- Also known as: Ann Tansey, Anne Tanzey
- Born: c 1947
- Genres: Rock music
- Occupations: Musician, record producer, music executive
- Instruments: Vocals, bass guitar
- Years active: 1960s, 1970s
- Formerly of: Sacred Mushrooms, Apple Pie Motherhood Band

= Anne Tansey =

Anne Tansey is a musician, former record producer and former music industry executive who was active during the 1960s and 1970s. She was once a girlfriend of Jimi Hendrix.

==Background==
Anne Tansey was born in or around 1947. For her work in the music business, she has been described as a "Jill of all trades".

As a bassist, she has worked with John Lee Hooker, Muddy Waters and Apple Pie Motherhood. She had also worked as a session musician with Harry Belafonte. Other artists that she has worked with include, Buzz Linhart, The McCoys and Buddy Miles.

==Career==
===Musician===
During the early part of Anne Tansey's career, she was active on the folk circuit and performed from 1964 to 1965.

On 29 December 1964, Tansey was appearing on the same bill as Taj Mahal and Walt Bjorkman at the Foxborough Jr. High School at Foxborough, Norfolk County, Massachusetts.

In 1966 she was playing bass for John Lee Hooker.

By 1967 Tansey was fronting the group Sacred Mushrooms, a group that she put together on her return to Boston. They shared the bill with the Nitty Gritty Dirt Band at the Bitter End venue on Thursday, 6 July. Their performance which was reviewed by Charles Barrett was published in the 22 July issue of Billboard. Referring to her voice as throaty and deep diving, he wrote that she scored on the songs "Fever" and "Tobacco Road", but the backing was often not coordinated.

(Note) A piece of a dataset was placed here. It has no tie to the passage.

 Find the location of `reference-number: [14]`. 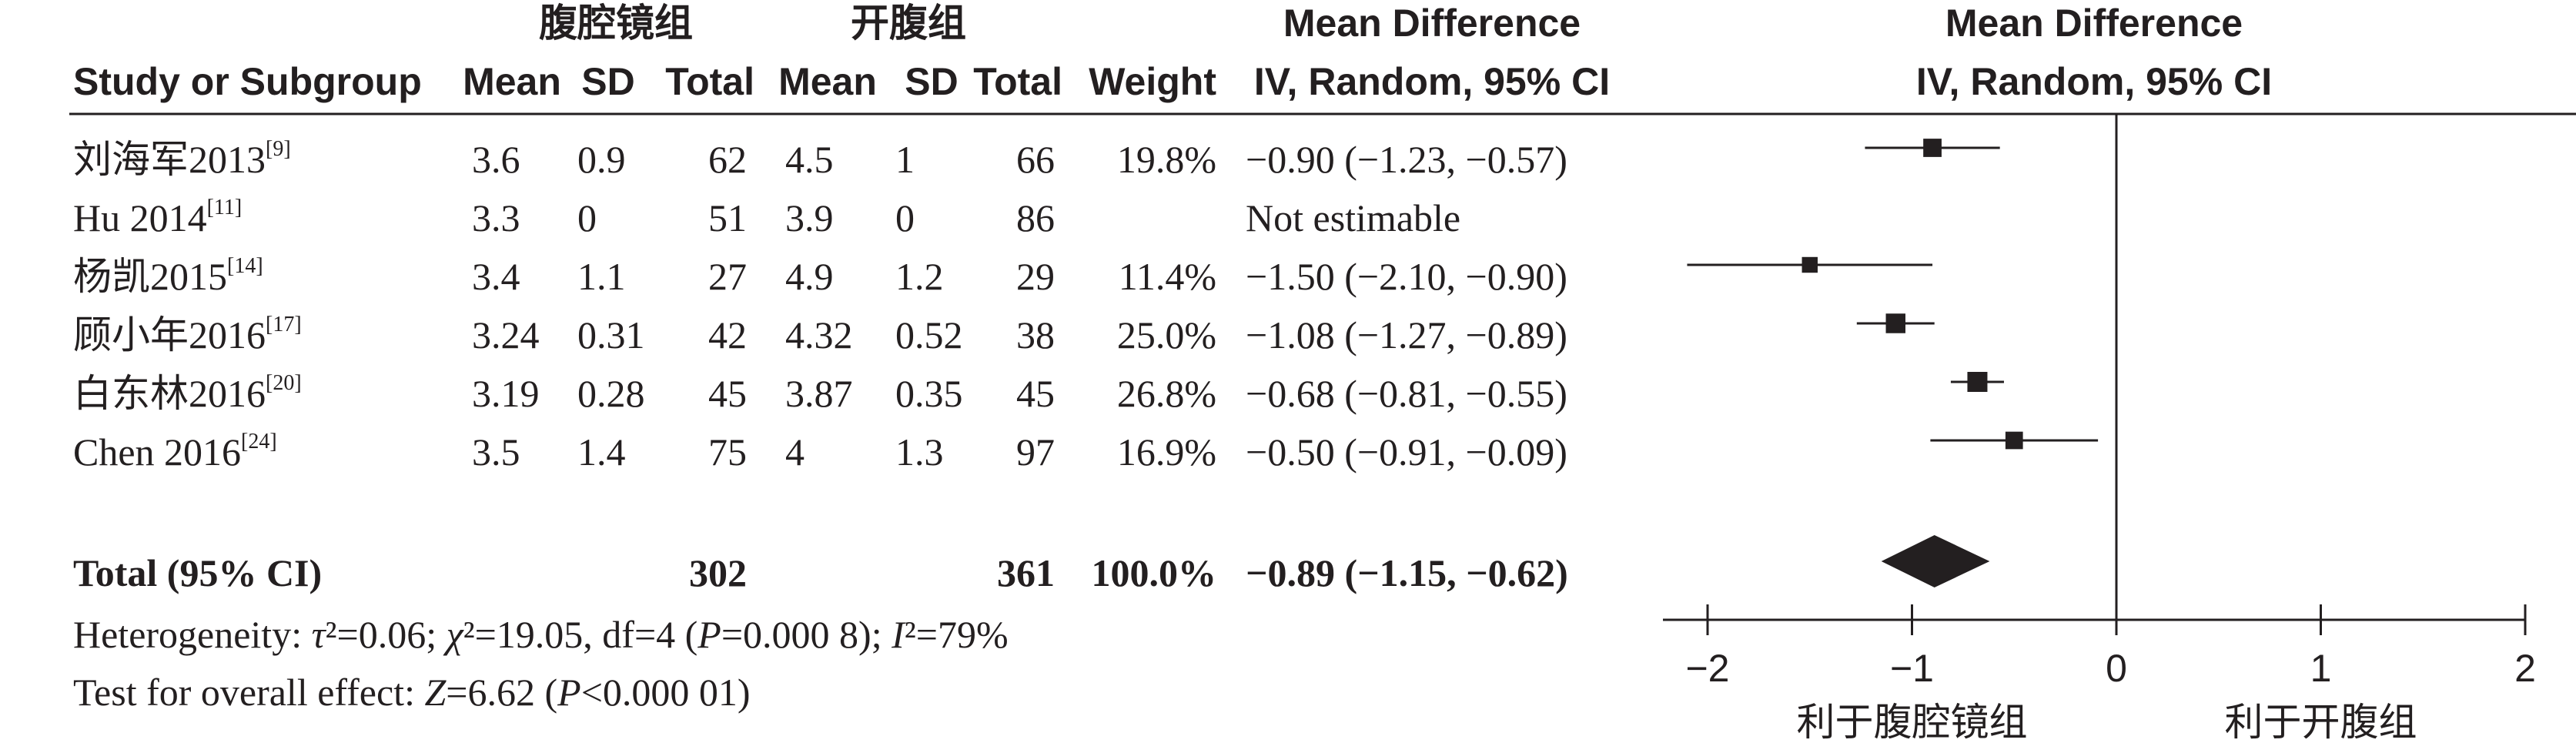

reference-number: [14] is located at coordinates (245, 266).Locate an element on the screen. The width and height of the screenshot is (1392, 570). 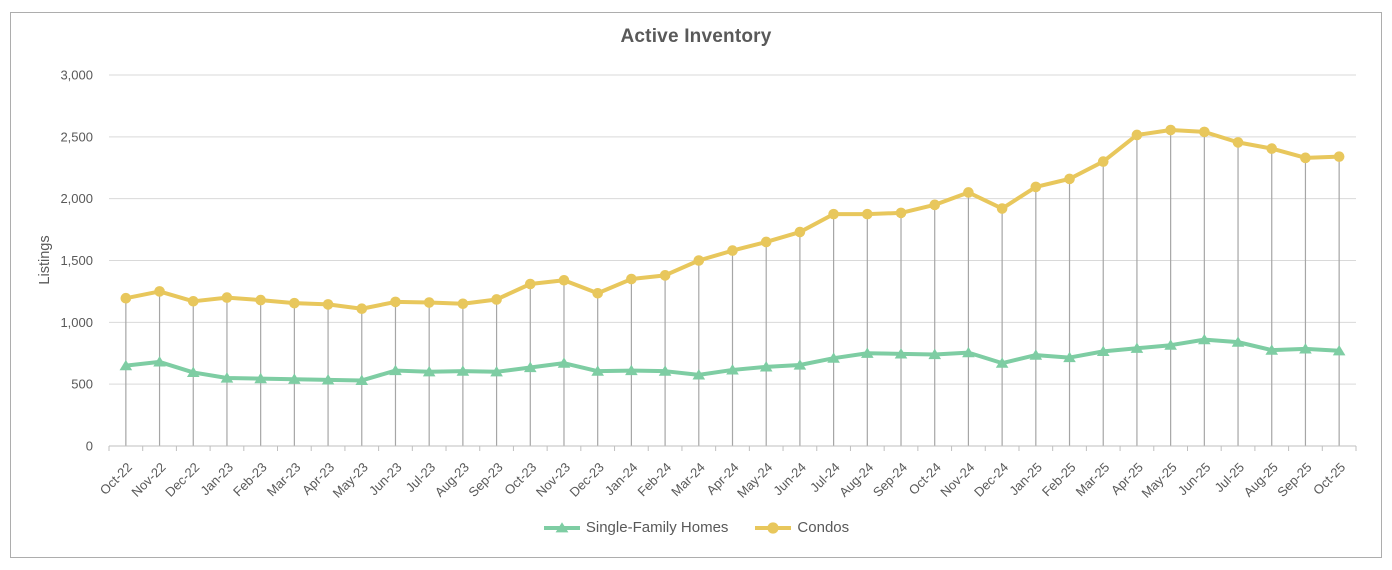
x-tick-label: Nov-24 is located at coordinates (957, 480).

Tansey would front the Apple Pie Motherhood Band. Jef Labes, the keyboard player for both the Sacred Mushrooms and Apple Pie Motherhood Band called her "a powerhouse, kind of a Janis Joplin with a sweeter voice, but sultry dynamic energy". With her on vocals, the group recorded the single, "Long Live Apple Pie" bw "Flight Path" which was produced by Felix Pappalardi and released on the Atlantic label. It was reported in the 10 February 1968 issue of Cash Box that the group had been signed to Atlantic Records on a long-term contract and the single had just been released. At the time the lineup was given as
Ted Demos, Dick Barnaby, Ann Tansey, Jackie Bruno, Jef Labes, and Joe Castagno. That week they were to appear on television, on the UP-Beat Show and the Robin Seymour show. They were also booked to appear at The Tea Party in Boston on the 16th and 17th, and on the 23rd and 24th at the Electric Factory in Philadelphia. Not long after the single's release, she departed and was replaced by Marilyn Lundquist. A reason for her departure may have been her getting tired of rehearsals. On an occasion, she turned up with Jimi Hendrix who was allegedly her boyfriend at the time, and he sat in with the band, playing guitar and bass. With the male band members not being happy with Tansey, she herself was angry and left the band. They had her vocals recorded on the album and unfortunately at some stage, her vocals were taken off.

===A&R, production===
It was reported in the 10 August 1968 issue of Record World that Anne Tansey joined Mercury Records as one of its A&R staff. At the time she was residing in Greenwich Village and frequented popular music venues in San Francisco and Los Angeles. Described by Mercury's president Irving B. Green as one of the most aware young ladies that could be found, her duties included extensive travel throughout the United States in search of talent that would fit in with the label's drive and fresh musical directions.

It was reported in the 22 February 1969 issue of Record World that Tansey was the A&R director and responsible for The McCoys Human Ball album. And she was currently producing the album for the Hamilton Face Band.

Tansey produced half of the Electric Church album by The Buddy Miles Express while Jimi Hendrix produced the other half. The album, along with six other Mercury albums was set for release in May 1969. It was well-received with the Cash Box reviewer writing in the 24 May issue that it could do better than the group's first album. It was one of the Billboard eight Action LPs for the week of 31 May. In the same issue, the reviewer wrote that it was "a power play of hard, down blues and churning rhythm blasts." The 7 June review in Record World was positive with the reviewer writing that Jimi Hendrix and Anne Tansey produced the "funky sides.

It was reported by Billboard in the 16 August 1969 issue that Ken Pine who had signed with Straight Records was to have his first single produced by Anne Tansey.

Tansey produced the Hamilton Face Band self-titled Album that was released on Philips in 1969.

It was reported by Billboard in the magazine's 27 March 1971 issue that Tansey who had left Mercury Records in 1969 to work independently as a session musician and producer had returned. She was now Mercury's A&R director. According to Mercury vice-president Charles Rach, Tansey was given complete freedom as a producer and artist.

Tansey was the executive producer for the Rick Derringer and the McCoys Outside Stuff album that was released in 1974.